The spin digger or spinner was the first mechanised attempt at removing potatoes from the soil in which they grew to make gathering the potatoes easier. Prior to the invention of the spin digger, someone had to manually dig the soil and potatoes with a spade or a fork and spread the crop on the soil before the potatoes could be gathered. This was heavy, laborious work, which also meant it took a lot of people a long time to complete the potato harvest. Harvesting potatoes using a spin digger was here to stay.
When was the potato spin digger invented?
The first potato spin digger was a trailed machine that ran on two large iron wheels and was pulled by one or two horses. It would later be pulled by tractors fitted with a drawbar such as the Fordson model N. This first potato spinner was invented by a county Antrim (Northern Ireland) man called John Hanson in 1852 from the village of Doagh. Many years later with the arrival of the Ferguson System 3-point linkage, a newer non-trailed/ mounted version of the spin digger emerged from a number of different manufacturers which could be fitted directly to the 3-point linkage of the tractor.
How does a spin digger work?
All potato spin diggers work essentially in the same manner. The spin digger consists of a vertical wheel with digging fingers/forks that spin around at 90 degrees to the potato drill/ row scattering the soil and potatoes apart onto the flat dug ground. This makes gathering the potatoes much easier and faster.
The trailed spin diggers are geared so that the faster the forward speed the faster the digging wheel will turn. The main area of concern is with setting the depth of the digging share below the digging wheel. If the share was too deep in wet soil, there was a high risk that too much soil would be dug out, which could bury some of the potatoes.
The gatherers would then be expected to kick through the soil as they moved along their section so no potatoes would be left behind. The problem of achieving a consistent depth was reduced when the potato spinner was mounted on a three-point linkage of the tractor as the operator can easily adjust the depth at their fingertips.
Three-point linkage versions
The tractor-mounted spin digger was also powered by a Powered Take Off (PTO), this meant the tractor operator could set the speed of the spin digger separately to the forward speed which the trailed spinners could not do. This was useful if you wanted to scatter the potatoes a little further or a shorter distance across the gathering section.
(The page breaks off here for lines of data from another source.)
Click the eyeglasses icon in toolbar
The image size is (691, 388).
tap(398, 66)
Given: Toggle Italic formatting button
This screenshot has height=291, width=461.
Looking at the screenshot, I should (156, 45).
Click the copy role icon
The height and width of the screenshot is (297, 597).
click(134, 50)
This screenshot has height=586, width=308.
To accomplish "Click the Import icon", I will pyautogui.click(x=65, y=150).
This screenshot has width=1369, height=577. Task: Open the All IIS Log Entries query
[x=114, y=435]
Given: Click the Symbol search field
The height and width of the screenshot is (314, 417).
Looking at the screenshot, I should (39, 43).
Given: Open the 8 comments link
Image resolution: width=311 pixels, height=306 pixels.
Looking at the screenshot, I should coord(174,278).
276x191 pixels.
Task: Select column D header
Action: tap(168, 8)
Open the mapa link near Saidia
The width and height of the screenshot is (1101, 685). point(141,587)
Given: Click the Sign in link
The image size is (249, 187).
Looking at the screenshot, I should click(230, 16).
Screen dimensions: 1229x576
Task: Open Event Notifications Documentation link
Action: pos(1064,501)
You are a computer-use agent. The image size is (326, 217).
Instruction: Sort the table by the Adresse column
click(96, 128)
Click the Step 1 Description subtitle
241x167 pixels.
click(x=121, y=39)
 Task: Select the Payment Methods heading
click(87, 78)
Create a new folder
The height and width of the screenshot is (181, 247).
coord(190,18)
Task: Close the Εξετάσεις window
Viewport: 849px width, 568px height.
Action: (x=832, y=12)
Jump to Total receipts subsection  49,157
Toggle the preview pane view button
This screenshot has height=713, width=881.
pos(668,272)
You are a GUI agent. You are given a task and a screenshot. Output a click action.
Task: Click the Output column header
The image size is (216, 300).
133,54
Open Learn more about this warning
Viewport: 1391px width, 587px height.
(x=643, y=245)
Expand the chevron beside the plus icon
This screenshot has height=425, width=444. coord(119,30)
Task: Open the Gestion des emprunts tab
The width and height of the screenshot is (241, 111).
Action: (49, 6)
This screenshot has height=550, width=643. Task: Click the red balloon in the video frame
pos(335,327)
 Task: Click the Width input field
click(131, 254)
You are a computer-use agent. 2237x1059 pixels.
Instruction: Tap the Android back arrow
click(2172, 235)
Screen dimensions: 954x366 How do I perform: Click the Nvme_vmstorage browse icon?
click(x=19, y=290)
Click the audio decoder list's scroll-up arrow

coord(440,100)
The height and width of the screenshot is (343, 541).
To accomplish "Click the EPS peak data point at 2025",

Although I have painted the mounted spin digger as being much better than the trailed spin digger – the trailed spin digger worked very well and its introduction revolutionised the harvesting of potatoes all over the world.
Harvesting potatoes using a spin digger timeline
Potato spin diggers were used by potato growers to harvest potatoes from 1855 and some are still in use today. Growers of larger areas were still using spin diggers until the 1970s when the elevator digger was introduced and potato harvesters began to become more widely used.
The elevator digger consisted of an elevator of bars which the soil and potatoes traveled over, the soil passed through the bars and a neat row of clean potatoes fell out the back of the machine which was even more convenient for the gathers to collect as they weren’t scattered across a large distance.
The first single-row potato harvesters emerged in the 1950s – almost 100 years after the spin digger was unveiled. The spin digger was released by many different manufacturers all with individual tweaks and trademarks, but the design remained unchanged.
How did potato growers use spin diggers?
To harvest a field of potatoes with a spin digger the grower would begin at one side of the field and dig one drill at a time until the full field was gathered. The grower would assess how long the drill was from one end of the field to the other and arrange for a defined number of gatherers to come and work.
Each gatherer was given a section of the drill which they would gather along until they reached the next gatherers plot. Usually, the spin digger was operated by the grower or the grower would be busy keeping the whole thing running – they normally would not have time to gather.
It made more sense to have more gatherers working a shorter section of the drill rather than having fewer gathers with very long sections to gather. Constant bending over and gathering potatoes all day is very tiring. Not all gatherers would be given the same length of a plot- younger gatherers or less efficient gathers would be given a shorter plot than a fit energetic gatherer.
Although this may sound unfair to the weaker gatherer ( you were paid in relation to the number of potatoes you gathered that day) the objective was that all gatherers would finish their section at the same time – otherwise, this would delay the next drill being dug, which made the grower and the people who had finished impatient. The allocation of your section could be cut shorter by the person in front of you or behind you if you didn’t finish in time.
In a large field, it was not uncommon to have 10 people or more gathering along the drill, they gathered into hessian bags and later ton boxes. The bags or boxes the gatherers filled into were usually a physical marker to the section of the field they were gathering in. The gatherer stayed in the same section of the field until all the digging was completed.
Spin diggers in use today
Spin diggers are not used by potato growers with large areas to harvest anymore. These large areas of potatoes are harvested by self-propelled or trailed two-row harvesters. Although, this doesn’t mean spin diggers are extinct. Smallholders or growers with a small plot of potatoes will still appreciate having a spin digger to harvest their potatoes. They are small, easy to maintain, and very reliable. The spin digger is a great piece of engineering design and will continue to be used by potato growers for many years to come.